(Written request): Copy the lines from the one containing "Open the Lookup function icon" through the one containing "Action: [x=348, y=656]", both included, without changing anything.

(The input):
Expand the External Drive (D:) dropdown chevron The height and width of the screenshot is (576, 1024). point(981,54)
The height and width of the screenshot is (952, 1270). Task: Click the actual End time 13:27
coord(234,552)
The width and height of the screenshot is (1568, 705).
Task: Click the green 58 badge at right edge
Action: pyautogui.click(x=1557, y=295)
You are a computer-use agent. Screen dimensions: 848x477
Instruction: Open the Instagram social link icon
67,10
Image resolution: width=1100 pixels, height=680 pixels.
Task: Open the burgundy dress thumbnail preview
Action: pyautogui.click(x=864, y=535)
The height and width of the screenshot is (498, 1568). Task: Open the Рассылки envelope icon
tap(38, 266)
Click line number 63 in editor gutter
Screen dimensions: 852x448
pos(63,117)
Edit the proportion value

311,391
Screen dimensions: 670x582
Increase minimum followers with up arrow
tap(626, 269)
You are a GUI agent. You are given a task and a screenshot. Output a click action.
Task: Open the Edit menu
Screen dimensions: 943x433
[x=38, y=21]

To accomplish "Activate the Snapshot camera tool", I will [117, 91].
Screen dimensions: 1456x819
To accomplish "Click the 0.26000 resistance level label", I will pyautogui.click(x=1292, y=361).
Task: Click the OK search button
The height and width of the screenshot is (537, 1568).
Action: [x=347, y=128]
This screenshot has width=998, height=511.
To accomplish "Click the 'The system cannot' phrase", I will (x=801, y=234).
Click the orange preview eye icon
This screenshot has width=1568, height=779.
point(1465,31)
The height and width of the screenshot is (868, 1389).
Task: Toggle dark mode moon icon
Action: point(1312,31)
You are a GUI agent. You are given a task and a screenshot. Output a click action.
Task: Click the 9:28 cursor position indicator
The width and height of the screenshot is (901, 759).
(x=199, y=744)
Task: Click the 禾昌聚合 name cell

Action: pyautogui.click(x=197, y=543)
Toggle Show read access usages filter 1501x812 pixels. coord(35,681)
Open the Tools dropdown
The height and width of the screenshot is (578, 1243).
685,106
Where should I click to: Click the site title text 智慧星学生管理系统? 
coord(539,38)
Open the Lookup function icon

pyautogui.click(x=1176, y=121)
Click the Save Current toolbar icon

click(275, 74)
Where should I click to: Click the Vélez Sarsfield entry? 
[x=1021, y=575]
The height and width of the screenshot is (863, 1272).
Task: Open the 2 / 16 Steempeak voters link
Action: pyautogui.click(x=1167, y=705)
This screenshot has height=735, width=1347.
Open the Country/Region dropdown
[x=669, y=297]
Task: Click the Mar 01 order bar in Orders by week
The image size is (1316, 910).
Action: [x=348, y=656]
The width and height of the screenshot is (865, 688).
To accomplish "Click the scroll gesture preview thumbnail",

(Exercise result):
Open the Lookup function icon

pyautogui.click(x=1176, y=121)
Click the Save Current toolbar icon

click(275, 74)
Where should I click to: Click the Vélez Sarsfield entry? 
[x=1021, y=575]
The height and width of the screenshot is (863, 1272).
Task: Open the 2 / 16 Steempeak voters link
Action: pyautogui.click(x=1167, y=705)
This screenshot has height=735, width=1347.
Open the Country/Region dropdown
[x=669, y=297]
Task: Click the Mar 01 order bar in Orders by week
The image size is (1316, 910).
Action: [x=348, y=656]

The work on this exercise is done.